Ohh, I got a newbie question; when I reboot, I get the screen saying “this phone will load an alternative operating system” and have the side button.
Its the same screen where I changed/unlocked the bootloader or actually installed Grapheme.
Is this normal? Or have I just not locked something back up?
Should it only have the graphene hexagon when it boots?
i found the oem unlocking. now I’m just struggling to import contacts from my pixel 5. I’m just struggling installing apps now. I tried the google play sandbox that is preinstalled but keep getting errors and whenever i try to download any apps directly from the internet it doesn’t recognize my phone as a potential place to download it.

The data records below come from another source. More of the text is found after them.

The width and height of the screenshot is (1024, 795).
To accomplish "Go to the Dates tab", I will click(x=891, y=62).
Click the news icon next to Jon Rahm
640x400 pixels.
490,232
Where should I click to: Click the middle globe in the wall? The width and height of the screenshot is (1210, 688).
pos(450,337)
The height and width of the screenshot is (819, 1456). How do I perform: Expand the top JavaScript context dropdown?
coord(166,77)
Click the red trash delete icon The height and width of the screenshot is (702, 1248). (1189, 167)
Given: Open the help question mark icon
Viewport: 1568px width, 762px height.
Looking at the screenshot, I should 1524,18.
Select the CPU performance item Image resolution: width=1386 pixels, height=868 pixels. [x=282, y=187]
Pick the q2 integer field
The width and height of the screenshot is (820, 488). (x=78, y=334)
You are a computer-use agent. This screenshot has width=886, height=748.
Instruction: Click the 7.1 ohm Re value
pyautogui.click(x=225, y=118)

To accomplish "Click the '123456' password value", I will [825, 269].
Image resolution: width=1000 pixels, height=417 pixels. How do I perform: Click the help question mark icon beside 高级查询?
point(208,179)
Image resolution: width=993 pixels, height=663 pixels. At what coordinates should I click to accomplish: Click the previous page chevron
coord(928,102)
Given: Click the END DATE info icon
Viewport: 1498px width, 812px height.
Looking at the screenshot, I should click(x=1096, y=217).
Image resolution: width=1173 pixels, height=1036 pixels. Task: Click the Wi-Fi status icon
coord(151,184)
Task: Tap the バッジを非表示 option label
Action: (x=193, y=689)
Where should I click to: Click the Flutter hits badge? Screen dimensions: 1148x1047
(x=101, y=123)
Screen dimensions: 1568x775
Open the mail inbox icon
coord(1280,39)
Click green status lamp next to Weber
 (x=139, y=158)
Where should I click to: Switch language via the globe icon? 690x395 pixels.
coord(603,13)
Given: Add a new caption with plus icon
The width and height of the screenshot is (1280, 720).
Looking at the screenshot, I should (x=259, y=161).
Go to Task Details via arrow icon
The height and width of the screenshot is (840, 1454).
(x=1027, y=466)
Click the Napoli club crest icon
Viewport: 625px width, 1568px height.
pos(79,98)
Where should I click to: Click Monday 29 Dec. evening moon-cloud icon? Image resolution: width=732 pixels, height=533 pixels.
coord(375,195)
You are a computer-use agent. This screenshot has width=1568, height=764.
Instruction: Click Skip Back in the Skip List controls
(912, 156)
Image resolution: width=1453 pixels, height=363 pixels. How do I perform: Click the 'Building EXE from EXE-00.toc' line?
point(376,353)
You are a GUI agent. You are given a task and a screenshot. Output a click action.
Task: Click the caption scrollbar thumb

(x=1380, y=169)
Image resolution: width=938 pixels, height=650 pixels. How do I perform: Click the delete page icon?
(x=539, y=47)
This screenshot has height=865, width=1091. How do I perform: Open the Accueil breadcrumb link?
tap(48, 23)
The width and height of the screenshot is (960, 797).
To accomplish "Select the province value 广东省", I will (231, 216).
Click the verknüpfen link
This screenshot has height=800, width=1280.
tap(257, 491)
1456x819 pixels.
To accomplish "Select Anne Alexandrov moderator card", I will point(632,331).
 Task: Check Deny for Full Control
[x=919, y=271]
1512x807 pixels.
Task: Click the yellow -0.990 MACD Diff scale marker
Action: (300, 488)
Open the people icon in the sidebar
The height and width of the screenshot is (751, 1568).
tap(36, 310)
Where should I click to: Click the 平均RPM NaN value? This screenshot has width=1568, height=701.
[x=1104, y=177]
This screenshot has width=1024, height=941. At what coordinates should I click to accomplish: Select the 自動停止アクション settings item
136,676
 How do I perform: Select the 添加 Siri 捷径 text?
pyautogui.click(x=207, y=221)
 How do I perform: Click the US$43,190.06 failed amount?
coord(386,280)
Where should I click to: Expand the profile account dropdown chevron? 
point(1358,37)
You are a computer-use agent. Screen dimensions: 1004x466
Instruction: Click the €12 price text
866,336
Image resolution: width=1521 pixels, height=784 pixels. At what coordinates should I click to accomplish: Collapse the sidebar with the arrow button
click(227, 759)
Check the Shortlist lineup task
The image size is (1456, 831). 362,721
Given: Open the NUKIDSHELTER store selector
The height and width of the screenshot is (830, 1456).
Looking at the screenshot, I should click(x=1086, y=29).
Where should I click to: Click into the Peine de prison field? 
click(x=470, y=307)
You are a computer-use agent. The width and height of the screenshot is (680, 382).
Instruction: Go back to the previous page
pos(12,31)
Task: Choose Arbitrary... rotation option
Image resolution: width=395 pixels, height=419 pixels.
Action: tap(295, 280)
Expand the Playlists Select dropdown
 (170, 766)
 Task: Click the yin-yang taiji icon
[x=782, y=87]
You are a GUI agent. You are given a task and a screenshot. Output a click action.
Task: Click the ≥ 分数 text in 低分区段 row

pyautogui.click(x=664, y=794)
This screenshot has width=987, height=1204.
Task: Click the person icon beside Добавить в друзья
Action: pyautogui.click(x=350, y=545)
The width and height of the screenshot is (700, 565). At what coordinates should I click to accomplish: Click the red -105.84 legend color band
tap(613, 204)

I personally dont ever use a service to transfer my contacts. I export them as vcard files and transfer them manually either with a microsd card or pc or wirelessly. Snapdrop is a great encrypted file transfer option for tranfering on the same network.
Also while one of the benefits of using graphene os is the sandboxed google play. I would highly advise looking into the apps available on fdroid. There are tons of awesome apps that can do many of the things needed from a google play app.
Welcome to the yellow triangle club! That sounds normal to me- you should see a yellow warning triangle, which means you are booting with an alternate OS with correctly signed keys. You should also see the key fingerprint at the bottom to verify that it is indeed signed by graphene’s key and not the NSA’s or one of the other eyes.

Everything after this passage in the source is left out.